From a review of the foregoing documents, it is evident that the Union is attempting to enforce its collective bargaining agreement, and particularly the provisions contained therein which provide for leave of absence for Union officials for certain purposes. Except for the preprinted language of the Charge Against Employer form on which the instant unfair labor practice case was filed, there is no reference to or claim of a violation of statutory rights of the Union or of the individuals involved. Furthermore, none of the documents contain any reference to evidence which would support an allegation that the employer has engaged in conduct prohibited by the interference, domination or discrimination proscriptions of RCW 41.56.140. RCW 41.56.220 provides for a statutory leave of absence for union officials to represent their bargaining units at the State legislature, but nothing is found in Chapter 41.56 RCW, and nothing is known of in the common law, which would provide the Complainant Union and the affected employees with the particular rights contained in Article 19 of their collective bargaining agreement. The parties to a collective bargaining agreement have a statutory duty to confer and endeavor to resolve disputes arising as to the application of their agreement.[1] These parties have negotiated specific procedures for the resolution of disputes concerning the application of their collective bargaining agreement, and those procedures terminate in final and binding arbitration. Arbitration of such disputes is a process preferred by both federal and State labor policy.[2]

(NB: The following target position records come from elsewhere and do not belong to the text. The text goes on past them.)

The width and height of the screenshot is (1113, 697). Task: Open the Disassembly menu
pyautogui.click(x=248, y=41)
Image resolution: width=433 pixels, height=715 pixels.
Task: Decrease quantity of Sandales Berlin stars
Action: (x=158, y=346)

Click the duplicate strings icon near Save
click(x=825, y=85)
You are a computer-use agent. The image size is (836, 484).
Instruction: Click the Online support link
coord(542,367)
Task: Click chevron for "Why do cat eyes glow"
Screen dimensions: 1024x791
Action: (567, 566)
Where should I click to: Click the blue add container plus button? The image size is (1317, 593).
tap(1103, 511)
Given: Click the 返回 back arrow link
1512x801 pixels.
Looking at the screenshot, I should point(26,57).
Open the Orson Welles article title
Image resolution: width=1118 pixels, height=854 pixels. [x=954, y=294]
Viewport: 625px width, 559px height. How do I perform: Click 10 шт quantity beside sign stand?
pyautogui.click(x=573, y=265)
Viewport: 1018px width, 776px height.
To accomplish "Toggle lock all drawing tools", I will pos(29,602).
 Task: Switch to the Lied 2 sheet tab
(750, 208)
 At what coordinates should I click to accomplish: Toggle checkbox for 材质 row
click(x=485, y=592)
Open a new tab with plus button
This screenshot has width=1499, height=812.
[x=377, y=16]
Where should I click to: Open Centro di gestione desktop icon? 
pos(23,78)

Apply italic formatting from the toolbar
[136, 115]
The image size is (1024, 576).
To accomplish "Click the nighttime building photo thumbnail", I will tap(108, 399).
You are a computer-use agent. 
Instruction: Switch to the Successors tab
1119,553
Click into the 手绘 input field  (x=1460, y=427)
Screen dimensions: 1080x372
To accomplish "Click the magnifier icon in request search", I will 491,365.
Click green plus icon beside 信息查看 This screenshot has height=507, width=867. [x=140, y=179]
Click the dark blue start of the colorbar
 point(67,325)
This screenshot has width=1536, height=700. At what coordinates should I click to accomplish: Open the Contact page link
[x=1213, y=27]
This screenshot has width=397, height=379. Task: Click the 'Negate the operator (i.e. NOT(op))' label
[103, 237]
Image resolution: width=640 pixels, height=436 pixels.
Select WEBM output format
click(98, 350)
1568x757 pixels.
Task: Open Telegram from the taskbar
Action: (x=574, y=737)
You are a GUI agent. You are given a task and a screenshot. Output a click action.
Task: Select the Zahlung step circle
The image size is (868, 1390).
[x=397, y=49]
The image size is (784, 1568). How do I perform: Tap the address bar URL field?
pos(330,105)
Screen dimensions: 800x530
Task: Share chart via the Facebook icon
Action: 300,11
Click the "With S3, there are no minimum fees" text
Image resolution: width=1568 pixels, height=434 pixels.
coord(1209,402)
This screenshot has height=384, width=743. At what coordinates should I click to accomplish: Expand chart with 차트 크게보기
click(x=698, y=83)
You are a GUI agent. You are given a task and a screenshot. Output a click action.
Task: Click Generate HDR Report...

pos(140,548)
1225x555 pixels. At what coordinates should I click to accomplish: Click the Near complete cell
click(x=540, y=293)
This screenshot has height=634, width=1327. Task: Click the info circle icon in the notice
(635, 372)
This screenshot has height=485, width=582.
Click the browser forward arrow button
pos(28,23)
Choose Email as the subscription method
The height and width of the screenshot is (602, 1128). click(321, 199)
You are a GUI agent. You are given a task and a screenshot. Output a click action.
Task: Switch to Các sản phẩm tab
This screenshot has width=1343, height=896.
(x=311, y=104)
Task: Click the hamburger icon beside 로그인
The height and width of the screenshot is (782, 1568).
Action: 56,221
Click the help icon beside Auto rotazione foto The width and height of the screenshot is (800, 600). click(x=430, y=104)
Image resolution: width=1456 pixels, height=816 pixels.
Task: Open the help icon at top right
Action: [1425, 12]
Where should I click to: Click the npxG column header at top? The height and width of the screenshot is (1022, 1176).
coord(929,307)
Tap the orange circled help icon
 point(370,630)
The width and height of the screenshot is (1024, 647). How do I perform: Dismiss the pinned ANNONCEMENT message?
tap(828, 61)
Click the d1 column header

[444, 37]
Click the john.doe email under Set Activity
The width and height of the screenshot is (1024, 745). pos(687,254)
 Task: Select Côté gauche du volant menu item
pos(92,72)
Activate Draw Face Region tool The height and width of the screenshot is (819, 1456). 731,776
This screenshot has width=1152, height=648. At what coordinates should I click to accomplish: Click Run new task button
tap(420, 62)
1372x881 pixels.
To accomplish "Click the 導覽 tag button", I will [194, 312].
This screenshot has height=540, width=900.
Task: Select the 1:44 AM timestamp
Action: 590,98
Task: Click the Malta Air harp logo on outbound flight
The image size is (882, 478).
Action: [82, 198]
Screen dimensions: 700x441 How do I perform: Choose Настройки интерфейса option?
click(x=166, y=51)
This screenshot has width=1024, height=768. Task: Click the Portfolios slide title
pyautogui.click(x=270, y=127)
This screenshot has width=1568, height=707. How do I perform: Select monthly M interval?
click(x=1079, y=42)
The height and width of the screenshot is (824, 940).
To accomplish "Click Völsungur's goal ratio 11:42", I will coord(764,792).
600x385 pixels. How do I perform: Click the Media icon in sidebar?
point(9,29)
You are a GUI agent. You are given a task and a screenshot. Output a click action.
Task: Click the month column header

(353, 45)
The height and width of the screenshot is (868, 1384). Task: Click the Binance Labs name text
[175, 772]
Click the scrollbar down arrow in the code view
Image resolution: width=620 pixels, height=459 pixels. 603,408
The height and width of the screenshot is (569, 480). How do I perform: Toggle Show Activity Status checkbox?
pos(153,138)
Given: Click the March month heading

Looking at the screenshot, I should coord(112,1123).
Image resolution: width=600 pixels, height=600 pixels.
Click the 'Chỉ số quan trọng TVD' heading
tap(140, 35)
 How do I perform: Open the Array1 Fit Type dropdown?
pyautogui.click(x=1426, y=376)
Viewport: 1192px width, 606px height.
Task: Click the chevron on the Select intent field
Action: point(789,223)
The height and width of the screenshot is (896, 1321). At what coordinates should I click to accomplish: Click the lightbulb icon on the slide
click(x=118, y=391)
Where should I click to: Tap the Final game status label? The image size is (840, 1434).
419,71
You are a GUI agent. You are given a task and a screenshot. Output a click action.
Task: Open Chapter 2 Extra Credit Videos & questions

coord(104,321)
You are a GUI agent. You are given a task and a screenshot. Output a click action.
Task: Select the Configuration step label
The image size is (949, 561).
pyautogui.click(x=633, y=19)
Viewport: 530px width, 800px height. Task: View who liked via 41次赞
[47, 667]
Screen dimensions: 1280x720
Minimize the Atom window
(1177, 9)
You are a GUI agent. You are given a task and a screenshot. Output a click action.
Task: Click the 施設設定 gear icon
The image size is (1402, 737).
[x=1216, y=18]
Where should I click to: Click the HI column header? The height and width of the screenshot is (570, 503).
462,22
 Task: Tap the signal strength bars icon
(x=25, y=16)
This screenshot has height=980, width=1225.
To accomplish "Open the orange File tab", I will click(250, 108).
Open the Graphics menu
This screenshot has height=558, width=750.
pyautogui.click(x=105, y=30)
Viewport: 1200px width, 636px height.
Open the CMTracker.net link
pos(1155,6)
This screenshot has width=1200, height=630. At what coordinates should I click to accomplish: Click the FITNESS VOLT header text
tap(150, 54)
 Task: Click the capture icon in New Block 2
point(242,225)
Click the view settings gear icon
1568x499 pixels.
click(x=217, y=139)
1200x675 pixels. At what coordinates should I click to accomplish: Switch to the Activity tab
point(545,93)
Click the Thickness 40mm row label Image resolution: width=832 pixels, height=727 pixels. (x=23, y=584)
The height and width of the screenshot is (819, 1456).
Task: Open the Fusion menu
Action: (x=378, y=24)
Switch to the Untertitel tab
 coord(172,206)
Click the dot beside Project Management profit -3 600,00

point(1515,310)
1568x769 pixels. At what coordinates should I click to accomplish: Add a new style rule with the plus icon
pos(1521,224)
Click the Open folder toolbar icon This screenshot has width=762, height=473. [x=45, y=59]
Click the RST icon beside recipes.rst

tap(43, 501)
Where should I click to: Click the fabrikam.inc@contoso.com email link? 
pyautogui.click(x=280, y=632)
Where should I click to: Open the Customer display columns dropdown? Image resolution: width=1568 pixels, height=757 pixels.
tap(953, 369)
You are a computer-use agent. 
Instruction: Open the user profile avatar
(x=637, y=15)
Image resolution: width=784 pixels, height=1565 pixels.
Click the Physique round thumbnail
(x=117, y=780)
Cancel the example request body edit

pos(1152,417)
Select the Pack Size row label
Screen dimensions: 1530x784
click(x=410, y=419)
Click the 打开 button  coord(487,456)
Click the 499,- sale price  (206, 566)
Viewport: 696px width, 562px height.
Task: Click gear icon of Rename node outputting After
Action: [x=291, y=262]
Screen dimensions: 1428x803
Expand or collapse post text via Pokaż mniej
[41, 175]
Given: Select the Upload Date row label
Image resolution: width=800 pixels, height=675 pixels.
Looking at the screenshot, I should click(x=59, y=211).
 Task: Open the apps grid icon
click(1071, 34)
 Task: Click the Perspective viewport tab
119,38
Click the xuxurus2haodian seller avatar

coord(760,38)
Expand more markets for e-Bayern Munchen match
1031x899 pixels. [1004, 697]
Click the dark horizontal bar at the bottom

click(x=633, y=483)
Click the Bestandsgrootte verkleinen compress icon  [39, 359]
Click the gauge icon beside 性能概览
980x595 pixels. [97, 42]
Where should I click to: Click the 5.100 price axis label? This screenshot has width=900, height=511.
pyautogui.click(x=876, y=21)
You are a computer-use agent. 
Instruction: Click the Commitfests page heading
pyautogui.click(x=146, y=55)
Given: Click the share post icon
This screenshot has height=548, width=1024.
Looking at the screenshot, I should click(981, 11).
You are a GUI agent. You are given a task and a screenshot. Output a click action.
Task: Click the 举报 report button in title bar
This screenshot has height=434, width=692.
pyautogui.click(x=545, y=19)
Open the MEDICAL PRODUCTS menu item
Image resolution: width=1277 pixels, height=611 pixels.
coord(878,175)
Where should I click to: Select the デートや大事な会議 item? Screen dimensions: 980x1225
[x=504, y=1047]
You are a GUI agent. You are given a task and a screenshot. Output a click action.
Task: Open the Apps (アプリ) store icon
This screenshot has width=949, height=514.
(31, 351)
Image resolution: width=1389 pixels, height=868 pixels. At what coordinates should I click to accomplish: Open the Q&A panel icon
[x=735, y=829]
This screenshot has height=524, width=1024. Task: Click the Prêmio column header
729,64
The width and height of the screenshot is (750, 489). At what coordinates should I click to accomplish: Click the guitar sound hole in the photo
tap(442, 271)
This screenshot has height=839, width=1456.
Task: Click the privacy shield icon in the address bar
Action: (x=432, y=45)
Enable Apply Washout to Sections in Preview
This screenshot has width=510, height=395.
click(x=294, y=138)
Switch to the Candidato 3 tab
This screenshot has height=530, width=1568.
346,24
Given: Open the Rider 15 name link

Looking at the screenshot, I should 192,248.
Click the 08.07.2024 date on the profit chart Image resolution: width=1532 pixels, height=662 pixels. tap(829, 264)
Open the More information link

In enacting the Taft-Hartley Act of 1947, Congress had before it the idea of making violation of a collective bargaining agreement an unfair labor practice justiciable before the National Labor Relations Board.[3] Congress rejected that idea, making violations of a collective bargaining agreement justiciable in the courts under Section 301 of the Taft-Hartley Act and through the arbitration process referenced in Section 203(d of that Act. Our legislature has picked up on the endorsement of arbitration as a preferable procedure, and has not delegated to the Commission authority to determine violation of contract allegations as unfair labor practices under Chapter 41.56 RCW. The undersigned therefore concludes that the Public Employment Relations Commission lacks jurisdiction to hear and decide the instant matter and that these violation of contract allegations should be litigated, if at all, under the grievance and arbitration machinery provided in the collective bargaining agreement between the parties.

DATED at Olympia, Washington, this 2nd day of September, 1976.

PUBLIC EMPLOYMENT RELATIONS COMMISSION

[SIGNED]

MARVIN L. SCHURKE, Executive Director



[1]           RCW 41.58.040(2)

[2]           See SS203(d) of the Labor-Management Relations Act of 1947, as amended; RCW 41.58.020(4)

[3]           See BNA Labor Relations Expediter, "Collective Bargaining Contracts", Sec. 32.